Oge Repus is represented by photographs of the body, images that abandon traditional figurative representational photography and instead embraces micro shots that create an abstracted representation of the self. Curiosity arises from the unconventional use of the app and conversations spark, now here we are, connected physically just like we are connected virtually. 

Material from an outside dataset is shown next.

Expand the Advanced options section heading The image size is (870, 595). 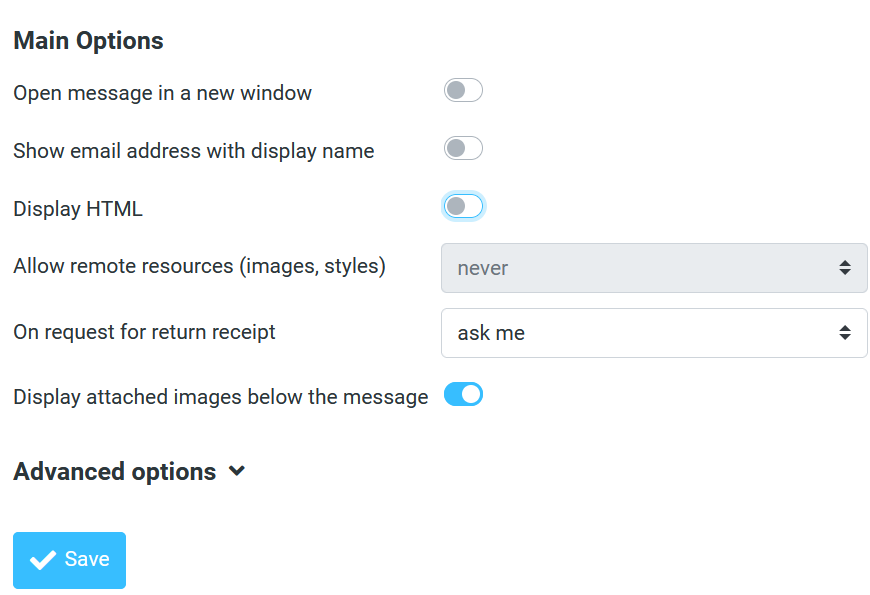[115, 472]
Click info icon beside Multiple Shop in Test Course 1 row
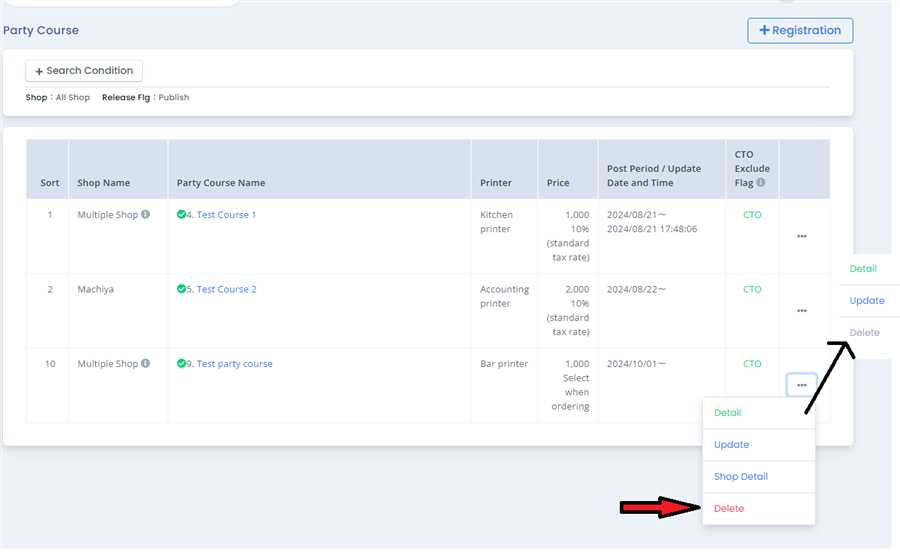Image resolution: width=900 pixels, height=552 pixels. (146, 214)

 A Delicate Thing (2015) is an installation that responds to identity through the language of dress and points to ways in which clothing as convention traps and catches. This is an interpretation of body as human and extends to the greater social body where clothing is enforced. The positioning of the suit and bathing top draws attention to the flattening out of singularity, and the colour and shapes reflect an ongoing dialogue around identity as feminine and part of a particular culture. The net is a simple technology with an amphibological relation to virtual space.

 

Kathleen Reichelt, A Delicate Thing (2015), Installation.
Katarina Tkaczyszyn, Enframing Gestell (2014), Performance, Installation

Enframing - Gestell is based on the philosophy of Martin Heidegger, where the concept of “enframing”, in and of itself, is defined as a mode of revealing the world where nothing appears in its essential character. Tkaczyszyn is interested in how the understanding the self is correlated to the learning of the reference of things, and how the relationship between humans and technology, specifically, is dependent on the notion of “instrumentality” or “usefulness”.

 

In Enframing - Gestell, Tkaczyszyn is observing, sitting, writing. She is using all of the elements of her performance as a tool, and in doing so, she is discovering the essence of all that she is using. Social media, specifically, as Tkaczyszyn will come to learn, denotes the essence of suppression. The essence of social media, therefore, posits a danger to the understanding of the self, as the self becomes ambiguous in its reality. Influenced by Heiddegger's philosophical writings, Tkaczyszyn is determined to use herself and her art as a means to navigate through this conflict and restore truth, as Heidegger ultimately suggests that the artist is the only figure that can understand the world as it reveals itself.

 

Mercedes Ventura, It's Kind of a Hairy Subject (2015), Video Projection and Audio Recording

 

It's Kind of a Hairy Subject is a dual channel video installation with audio. The piece is a conversation between my brother and I, though the video frame will only show our foreheads. The conversation will be about our hair and our hairlines. In order to listen to the conversation you have to put on headphones that have a stylized hairpiece attached to them.

 

Hair and hairstyles are an important part of body esthetics within many cultures. It is significant way that identity can be seen, and is seen as a form of determining identity constructions such as class and race. It is also a way of creating culture and self-identification. Many cultures and sub-cultures use hair as a way of expressing themselves and as a way of communicating their esthetic values to the rest of the world. Grooming and hairstyling vary from culture to culture. As biracial individuals, being Hispanic on our father’s side and White Canadian on our mothers, we carry characteristics from both a minority culture and the dominant white culture here in Canada. Our hair and our hairlines are one reflection of those biological characteristics. Our conversation will be a recollection on our memories surrounding our hair and a reflection on the grooming and upkeep that we do in our everyday lives. It will create a living portrait, one that is playful because it defies standard formatting of video and the conventional practices in photographic portraitures. This is a lighthearted way to present the video that reflects the honest and relaxed conversation between my brother and I.

 

The work will be insight into how we negotiate our identities with our hair. We would like to invite you to join in the conversation by wearing the hairpiece provided and perhaps contemplate your own identity.